RDC : Une nécessité urgente que de réfléchir sur un mode de scrutin d’élections des sénateurs et gouverneurs

Conformément à la Constitution, le processus électoral en cours en République démocratique du Congo se poursuivra ce mois de mars avec l’élection des sénateurs et gouverneurs de province par les députés provinciaux. Mais les échos en notre possession vont à l’encontre du défi du nouveau président  de la république qui tient à lutter contre les antivaleurs tout au long de son quinquennat.

Saisi de la situation qui prévaut actuellement à l’intérieur du pays à l’approche des élections des sénateurs et gouverneurs de province, le président de la république, Félix-Antoine Tshisekedi Tshilombo, a, au cours  d’un point de presse qu’il a animé lors de sa récente visite officielle de 48 heures à Windhoek en Namibie, lancé l’idée de réfléchir sur le mode de scrutin des sénateurs et gouverneurs de province. Car, le constat qui se dégage est que le comportement des grands électeurs qui sont les députés provinciaux laisse à désirer et ne peut, en aucun cas, favoriser le développement à la base. D’où, des candidats sénateurs se retirent de la compétition et, de ce fait, certains d’entre eux vont jusqu’à saisir les instances judiciaires.

La problématique des provinces

S’il est vrai que la Constitution prévoit le passage du nombre de 11 provinces à 26, mais sous le régime Joseph Kabila, l’application de cette  disposition légale a été faite à la hâte à telle enseigne que certaines d’entre elles (provinces) éprouvent d’énormes difficultés pour émerger.

En plus, qu’il s’agisse des anciennes ou nouvelles provinces, le choix des personnes qui les pilotent n’a pas du tout été judicieux. Pour le besoin de la cause, l’intérêt supérieur de la nation a été renvoyé dans les oubliettes.

Déterminés à emboîter les pas, bon nombre de députés provinciaux élus le 30 décembre 2018 recourent au monnayage des voix avec des montants faramineux.

Avec cette pratique honteuse aujourd’hui décriée, le développement à la base que prône le président Félix-Antoine Tshisekedi risque d’être un vain mot. Car il sera difficile d’avoir à la tête des provinces des personnes dignes et expérimentées pouvant présenter un bon projet de société. Cela en vue de booster l’économie de leurs juridictions et émerger sur tous les plans.

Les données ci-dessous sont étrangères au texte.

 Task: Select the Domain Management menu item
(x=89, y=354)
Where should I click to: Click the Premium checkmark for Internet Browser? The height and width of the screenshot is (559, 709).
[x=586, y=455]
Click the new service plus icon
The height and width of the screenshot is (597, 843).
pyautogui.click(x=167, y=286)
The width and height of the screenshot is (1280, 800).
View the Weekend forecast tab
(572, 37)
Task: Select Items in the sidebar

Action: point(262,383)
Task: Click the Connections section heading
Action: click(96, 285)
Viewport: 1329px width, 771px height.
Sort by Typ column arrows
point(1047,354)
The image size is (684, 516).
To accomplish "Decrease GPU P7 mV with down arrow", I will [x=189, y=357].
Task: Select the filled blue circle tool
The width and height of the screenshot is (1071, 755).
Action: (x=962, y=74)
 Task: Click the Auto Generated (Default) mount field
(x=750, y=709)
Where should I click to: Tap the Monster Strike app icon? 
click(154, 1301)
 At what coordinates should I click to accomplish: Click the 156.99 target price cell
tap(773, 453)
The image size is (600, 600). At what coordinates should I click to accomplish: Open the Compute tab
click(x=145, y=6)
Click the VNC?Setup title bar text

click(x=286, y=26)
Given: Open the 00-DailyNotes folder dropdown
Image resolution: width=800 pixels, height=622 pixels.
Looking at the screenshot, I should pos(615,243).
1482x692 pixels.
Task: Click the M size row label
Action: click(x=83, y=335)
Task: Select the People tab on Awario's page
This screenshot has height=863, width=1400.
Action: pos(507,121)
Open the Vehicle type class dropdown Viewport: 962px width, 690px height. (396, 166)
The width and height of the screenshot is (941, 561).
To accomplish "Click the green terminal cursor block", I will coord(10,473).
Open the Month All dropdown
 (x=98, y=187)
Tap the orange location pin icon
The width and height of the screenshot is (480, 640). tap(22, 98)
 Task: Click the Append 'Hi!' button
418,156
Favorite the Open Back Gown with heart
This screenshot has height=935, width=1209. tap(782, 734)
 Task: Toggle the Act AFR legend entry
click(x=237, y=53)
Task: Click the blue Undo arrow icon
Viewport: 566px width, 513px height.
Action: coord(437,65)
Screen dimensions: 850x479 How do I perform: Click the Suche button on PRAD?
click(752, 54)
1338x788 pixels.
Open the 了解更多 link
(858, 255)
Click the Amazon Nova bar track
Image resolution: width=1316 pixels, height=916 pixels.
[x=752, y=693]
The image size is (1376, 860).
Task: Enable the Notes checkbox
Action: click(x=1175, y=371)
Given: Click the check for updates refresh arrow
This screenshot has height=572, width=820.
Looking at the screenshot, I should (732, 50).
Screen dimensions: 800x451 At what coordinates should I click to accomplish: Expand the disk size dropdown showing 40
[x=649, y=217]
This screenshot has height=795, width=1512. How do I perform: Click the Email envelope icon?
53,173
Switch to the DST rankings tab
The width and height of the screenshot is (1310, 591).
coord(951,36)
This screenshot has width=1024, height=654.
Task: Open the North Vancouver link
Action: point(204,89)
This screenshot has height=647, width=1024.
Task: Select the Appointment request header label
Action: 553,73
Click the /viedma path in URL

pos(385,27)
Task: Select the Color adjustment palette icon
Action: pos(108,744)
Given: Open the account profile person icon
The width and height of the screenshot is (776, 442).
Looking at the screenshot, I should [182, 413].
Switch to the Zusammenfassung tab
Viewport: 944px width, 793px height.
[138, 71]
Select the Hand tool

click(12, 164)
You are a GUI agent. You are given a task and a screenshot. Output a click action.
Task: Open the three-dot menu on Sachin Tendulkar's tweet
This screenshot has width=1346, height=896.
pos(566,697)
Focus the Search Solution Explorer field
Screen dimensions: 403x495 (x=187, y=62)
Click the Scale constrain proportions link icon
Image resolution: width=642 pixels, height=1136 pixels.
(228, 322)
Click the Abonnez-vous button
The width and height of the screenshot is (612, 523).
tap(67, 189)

Pour sa part, le futur gouvernement devra relancer la problématique de la rétrocession de 40 % des recettes de l’Etat tel que le prévoit la constitution de la République démocratique du Congo. Bien qu’abordée au cours des conférences des gouverneurs de province présidées par Joseph Kabila, alors président de la république, cette disposition légale n’a toujours pas été d’application effective. Un effort devra donc être fait de ce côté.

Le type des sénateurs

Les députés provinciaux doivent aussi avoir à l’esprit qu’ils ont la lourde responsabilité de doter le parlement de représentants du peuple dignes de nom, capables d’analyser des situations complexes du pays, d’initier des lois au lieu de se comporter en applaudisseurs, comme cela a été le cas lors des mandatures précédentes.

Appelée chambre haute, le Sénat devra surtout être composé de sénateurs compétents, intègres, des sages qui peuvent orienter l’Exécutif national sur la bonne voie. Pour ce faire, une certaine maturité s’impose.

En attendant que l’on réfléchisse sur le mode de scrutin des sénateurs et gouverneurs de province tel que l’a déclaré le chef de l’Etat, les députés provinciaux devront, pour les élections de ce mois de mars, faire preuve de nationalisme, de patriotisme, afin de ne pas constituer un frein au développement à la base.